Content starts

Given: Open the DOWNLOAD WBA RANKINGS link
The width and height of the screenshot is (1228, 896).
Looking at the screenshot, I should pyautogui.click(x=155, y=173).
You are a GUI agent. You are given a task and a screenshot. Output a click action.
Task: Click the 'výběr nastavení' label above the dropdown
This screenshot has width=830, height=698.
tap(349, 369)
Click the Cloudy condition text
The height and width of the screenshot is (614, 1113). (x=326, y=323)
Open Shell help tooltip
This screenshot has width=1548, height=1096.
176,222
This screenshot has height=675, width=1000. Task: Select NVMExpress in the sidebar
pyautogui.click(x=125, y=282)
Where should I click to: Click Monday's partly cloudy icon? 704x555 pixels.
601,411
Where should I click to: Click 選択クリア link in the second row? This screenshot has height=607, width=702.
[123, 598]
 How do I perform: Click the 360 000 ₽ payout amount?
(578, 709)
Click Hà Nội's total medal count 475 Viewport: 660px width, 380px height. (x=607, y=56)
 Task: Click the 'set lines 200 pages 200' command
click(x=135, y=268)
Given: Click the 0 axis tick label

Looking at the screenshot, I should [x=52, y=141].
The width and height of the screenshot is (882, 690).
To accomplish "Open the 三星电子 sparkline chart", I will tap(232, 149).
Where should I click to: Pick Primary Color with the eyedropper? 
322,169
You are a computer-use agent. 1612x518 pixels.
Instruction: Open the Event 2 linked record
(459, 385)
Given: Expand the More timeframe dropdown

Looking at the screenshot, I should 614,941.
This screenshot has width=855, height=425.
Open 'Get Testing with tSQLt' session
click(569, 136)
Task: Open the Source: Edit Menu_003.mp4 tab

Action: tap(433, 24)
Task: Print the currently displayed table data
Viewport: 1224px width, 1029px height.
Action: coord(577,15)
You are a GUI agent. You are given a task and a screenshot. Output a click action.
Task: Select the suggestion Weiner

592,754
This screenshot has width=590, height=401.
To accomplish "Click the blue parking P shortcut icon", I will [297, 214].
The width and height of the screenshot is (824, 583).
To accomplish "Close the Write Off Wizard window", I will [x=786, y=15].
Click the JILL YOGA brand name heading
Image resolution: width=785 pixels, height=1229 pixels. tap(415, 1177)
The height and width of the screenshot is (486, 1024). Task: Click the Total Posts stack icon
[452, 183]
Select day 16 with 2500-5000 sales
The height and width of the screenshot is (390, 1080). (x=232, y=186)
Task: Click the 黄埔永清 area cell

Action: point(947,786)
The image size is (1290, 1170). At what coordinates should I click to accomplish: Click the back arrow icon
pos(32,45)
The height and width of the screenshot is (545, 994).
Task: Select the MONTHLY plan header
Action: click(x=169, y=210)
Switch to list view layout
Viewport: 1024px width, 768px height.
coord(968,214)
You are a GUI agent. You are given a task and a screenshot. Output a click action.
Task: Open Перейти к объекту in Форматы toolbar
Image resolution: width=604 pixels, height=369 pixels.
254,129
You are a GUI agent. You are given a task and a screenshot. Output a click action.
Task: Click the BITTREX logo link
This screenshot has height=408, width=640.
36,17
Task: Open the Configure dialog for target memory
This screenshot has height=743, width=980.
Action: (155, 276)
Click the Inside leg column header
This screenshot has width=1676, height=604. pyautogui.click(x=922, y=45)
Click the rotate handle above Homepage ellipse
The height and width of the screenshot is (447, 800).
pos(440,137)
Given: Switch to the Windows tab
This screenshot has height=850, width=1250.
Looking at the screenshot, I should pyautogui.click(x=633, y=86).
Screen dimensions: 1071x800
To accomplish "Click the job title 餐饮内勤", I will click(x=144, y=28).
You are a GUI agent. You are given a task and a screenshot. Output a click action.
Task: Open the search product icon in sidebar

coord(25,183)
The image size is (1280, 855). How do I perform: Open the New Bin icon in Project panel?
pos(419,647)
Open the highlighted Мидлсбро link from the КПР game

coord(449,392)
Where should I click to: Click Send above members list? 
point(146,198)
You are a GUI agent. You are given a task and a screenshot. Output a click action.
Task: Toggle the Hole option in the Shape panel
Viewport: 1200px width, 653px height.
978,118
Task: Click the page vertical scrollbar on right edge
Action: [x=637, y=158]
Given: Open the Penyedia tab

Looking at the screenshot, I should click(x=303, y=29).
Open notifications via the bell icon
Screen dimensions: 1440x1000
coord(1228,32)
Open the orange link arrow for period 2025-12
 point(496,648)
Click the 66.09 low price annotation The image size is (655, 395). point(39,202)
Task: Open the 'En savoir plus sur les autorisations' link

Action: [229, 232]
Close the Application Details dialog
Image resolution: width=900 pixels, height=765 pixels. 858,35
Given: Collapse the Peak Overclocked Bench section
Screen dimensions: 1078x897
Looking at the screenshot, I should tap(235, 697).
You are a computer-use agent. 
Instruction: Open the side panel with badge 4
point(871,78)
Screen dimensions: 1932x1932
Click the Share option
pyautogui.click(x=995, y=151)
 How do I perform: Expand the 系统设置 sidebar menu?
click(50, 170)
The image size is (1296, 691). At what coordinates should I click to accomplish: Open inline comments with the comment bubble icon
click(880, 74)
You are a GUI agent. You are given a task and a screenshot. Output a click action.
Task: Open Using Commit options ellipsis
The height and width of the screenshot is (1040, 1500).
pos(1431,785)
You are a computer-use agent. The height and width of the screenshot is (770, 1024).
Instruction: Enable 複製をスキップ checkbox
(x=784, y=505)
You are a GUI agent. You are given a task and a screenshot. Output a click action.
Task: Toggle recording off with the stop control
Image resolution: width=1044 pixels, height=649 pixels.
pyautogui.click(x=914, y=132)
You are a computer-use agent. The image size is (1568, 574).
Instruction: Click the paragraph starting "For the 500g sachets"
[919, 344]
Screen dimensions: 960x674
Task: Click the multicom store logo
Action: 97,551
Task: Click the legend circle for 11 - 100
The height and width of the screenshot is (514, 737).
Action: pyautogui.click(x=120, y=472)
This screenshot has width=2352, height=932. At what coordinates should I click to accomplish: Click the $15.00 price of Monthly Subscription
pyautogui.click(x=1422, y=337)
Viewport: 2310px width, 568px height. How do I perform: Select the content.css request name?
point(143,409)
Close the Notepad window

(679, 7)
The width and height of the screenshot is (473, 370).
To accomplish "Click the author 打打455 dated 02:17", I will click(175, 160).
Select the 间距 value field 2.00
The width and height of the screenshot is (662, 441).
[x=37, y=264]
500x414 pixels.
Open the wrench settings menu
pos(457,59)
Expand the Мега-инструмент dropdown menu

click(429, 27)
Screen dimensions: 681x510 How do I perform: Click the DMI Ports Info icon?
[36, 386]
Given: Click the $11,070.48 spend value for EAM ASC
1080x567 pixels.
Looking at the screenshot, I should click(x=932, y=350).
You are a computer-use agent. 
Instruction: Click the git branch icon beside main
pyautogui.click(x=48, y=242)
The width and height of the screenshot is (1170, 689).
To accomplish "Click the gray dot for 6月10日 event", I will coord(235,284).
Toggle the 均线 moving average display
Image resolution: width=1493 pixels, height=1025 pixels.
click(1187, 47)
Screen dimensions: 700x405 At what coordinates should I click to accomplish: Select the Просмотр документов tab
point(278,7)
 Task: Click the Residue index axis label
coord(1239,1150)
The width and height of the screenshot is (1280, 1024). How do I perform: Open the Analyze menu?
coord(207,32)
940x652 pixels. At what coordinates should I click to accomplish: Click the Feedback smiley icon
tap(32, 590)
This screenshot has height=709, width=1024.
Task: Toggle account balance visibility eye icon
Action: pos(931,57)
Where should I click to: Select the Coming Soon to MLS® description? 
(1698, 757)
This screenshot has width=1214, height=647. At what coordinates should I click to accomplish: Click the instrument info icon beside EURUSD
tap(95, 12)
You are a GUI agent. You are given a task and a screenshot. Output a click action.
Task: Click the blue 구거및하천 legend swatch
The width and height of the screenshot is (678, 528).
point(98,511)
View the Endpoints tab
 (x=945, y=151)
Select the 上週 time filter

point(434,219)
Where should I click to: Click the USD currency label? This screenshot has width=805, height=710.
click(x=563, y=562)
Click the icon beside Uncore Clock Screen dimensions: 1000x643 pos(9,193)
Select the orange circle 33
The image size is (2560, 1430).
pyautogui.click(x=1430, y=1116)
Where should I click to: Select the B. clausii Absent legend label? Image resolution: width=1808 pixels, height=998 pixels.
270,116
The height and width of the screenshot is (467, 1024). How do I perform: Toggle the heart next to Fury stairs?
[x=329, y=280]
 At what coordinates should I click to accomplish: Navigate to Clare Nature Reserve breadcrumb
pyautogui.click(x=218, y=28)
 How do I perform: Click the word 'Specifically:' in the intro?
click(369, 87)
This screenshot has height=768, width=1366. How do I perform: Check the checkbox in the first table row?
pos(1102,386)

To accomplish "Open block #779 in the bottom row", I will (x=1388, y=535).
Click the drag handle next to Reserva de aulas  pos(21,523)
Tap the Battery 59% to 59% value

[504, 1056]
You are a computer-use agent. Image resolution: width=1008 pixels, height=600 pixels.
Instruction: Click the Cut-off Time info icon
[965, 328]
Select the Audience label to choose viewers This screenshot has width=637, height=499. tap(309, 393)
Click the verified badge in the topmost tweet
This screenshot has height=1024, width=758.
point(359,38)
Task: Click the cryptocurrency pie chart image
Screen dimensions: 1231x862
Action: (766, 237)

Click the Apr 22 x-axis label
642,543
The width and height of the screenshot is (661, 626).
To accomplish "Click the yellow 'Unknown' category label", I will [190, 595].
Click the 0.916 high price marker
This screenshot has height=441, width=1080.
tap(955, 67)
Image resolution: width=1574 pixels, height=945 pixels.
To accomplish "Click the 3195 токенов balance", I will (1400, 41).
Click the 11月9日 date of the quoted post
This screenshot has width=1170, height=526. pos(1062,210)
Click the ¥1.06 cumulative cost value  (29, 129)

Content ends

Each line of the entries where the string "Switch" occurs should be shown.

Switch to list view layout
Given: Switch to the Windows tab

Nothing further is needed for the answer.